本人是逆向新手一枚,最近才开始了解 iOS 逆向方面知识。本次主要是记录一下逆向 wx 获取朋友圈数据的过程,包含试错的过程。
论坛中有大神讲过获取朋友圈相关逆向分析获取数据的,是基于 [MMServiceCenter defaultCenter] 进行数据获取的,但我使用的是7.0.14版本,发现已经没有 defaultCenter 了,可以写(水)一篇新的文了。
主要是描述逆向的过程,较少描述工具的使用方法。
工具
frida-ios-dump
class-dump
MonkeyDev
Reveal
Hopper v4
Xcode 的 LLDB
过程
App Configurator 2 中导出 wx 7.0.14 ,frida-ios-dump 脱壳,class-dump 导出 header,MonkeyDev 创建项目。(居家流程)
做好以上准备后,正式开始入手分析。
入口
首先,朋友圈数据的分析的入口点当然是通过朋友圈的 UI 开始分析是最好的,使用 Reveal 很快能定位到朋友圈是 WCTimeLineViewController,通过导出的 header 文件找到 WCTimeLineViewController.h。
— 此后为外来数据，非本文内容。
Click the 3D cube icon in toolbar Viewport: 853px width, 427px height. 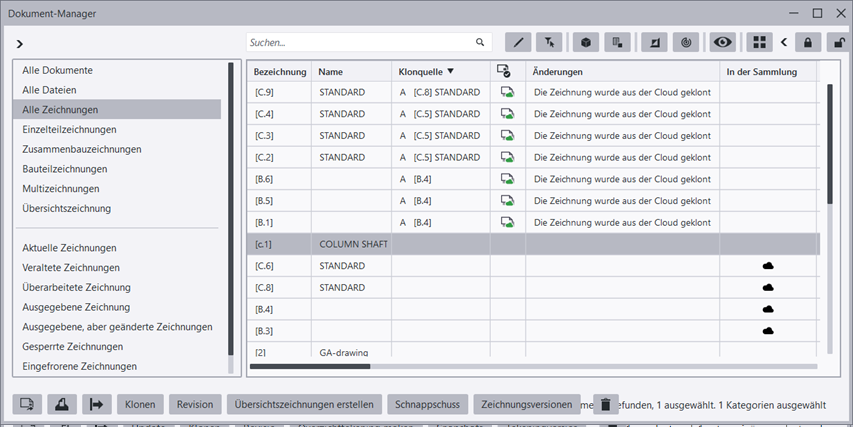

从中可以看到 WCTimeLineViewController 有实现 tableViewDelegate:
此时,感觉就应该要从 UITableView 的数据源入手。Xcode 运行 Debug wx,在朋友圈界面暂停,Console 窗口中打印 WCTimeLineViewController 中猜测有可能是数据源的变量名,简单尝试几个后并没有什么发现。打算反编译程序的逻辑来入手。
寻找数据来源
众所周知,UITableView 一般情况下是使用 tableView:cellForRowAtIndexPath: 设置 Cell 的数据,从这个函数下手,大概率就可以知道数据从哪里来的了。
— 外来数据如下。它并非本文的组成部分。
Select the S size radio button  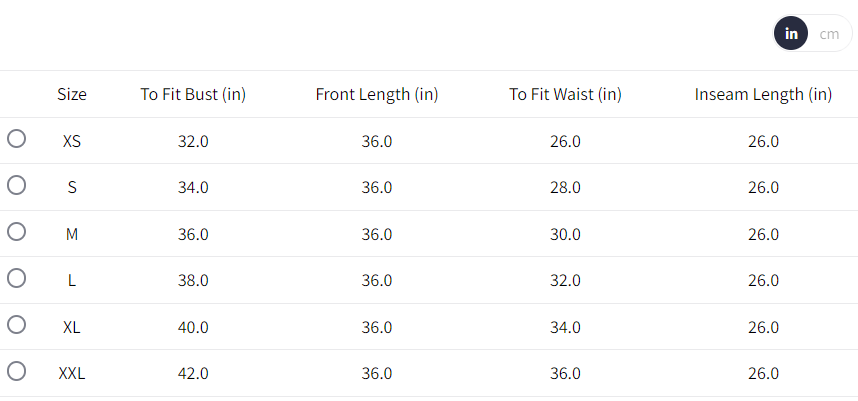tap(16, 185)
启动 Hopper 导入 wx 二进制文件,搜索 WCTimeLineViewController tableView:cellForRowAtIndexPath: 查看伪代码(截图为关键部分):
[WCTimeLineViewController tableView:cellForRowAtIndexPath:] 数据源部分
观察到函数 getTimelineDataItemOfIndex 很可能是数据来源,通过函数名 DataItem 做为线索,在导出的 Header 中搜索到 WCDataItem,查看 WCDataItem 推测应该就是朋友圈使用的数据结构。根据上下文可知获取数据的方式是:
MMContext *context = [MMContext currentContext];
WCFacade *facade = [context getService:[WCFacade class]];
WCDataItem *dataItem = [facade getTimelineDataItemOfIndex:index];
竟然这么容易,迫不及待的编写代码测试:
%hook WCTimeLineViewController
- (void)viewDidLoad {
// 读取朋友圈数据
MMContext *context = [%c(MMContext) currentContext];
WCFacade *facade = [context getService:[%c(WCFacade) class]];
WCDataItem *dataItem = [facade getTimelineDataItemOfIndex:0];
// --- 此处断点 ---
// dataItem 为 nil
%orig();
}
%end
运行!进入朋友圈后断点,查看 dataItem 变量,咦,怎么 dataItem 是 nil?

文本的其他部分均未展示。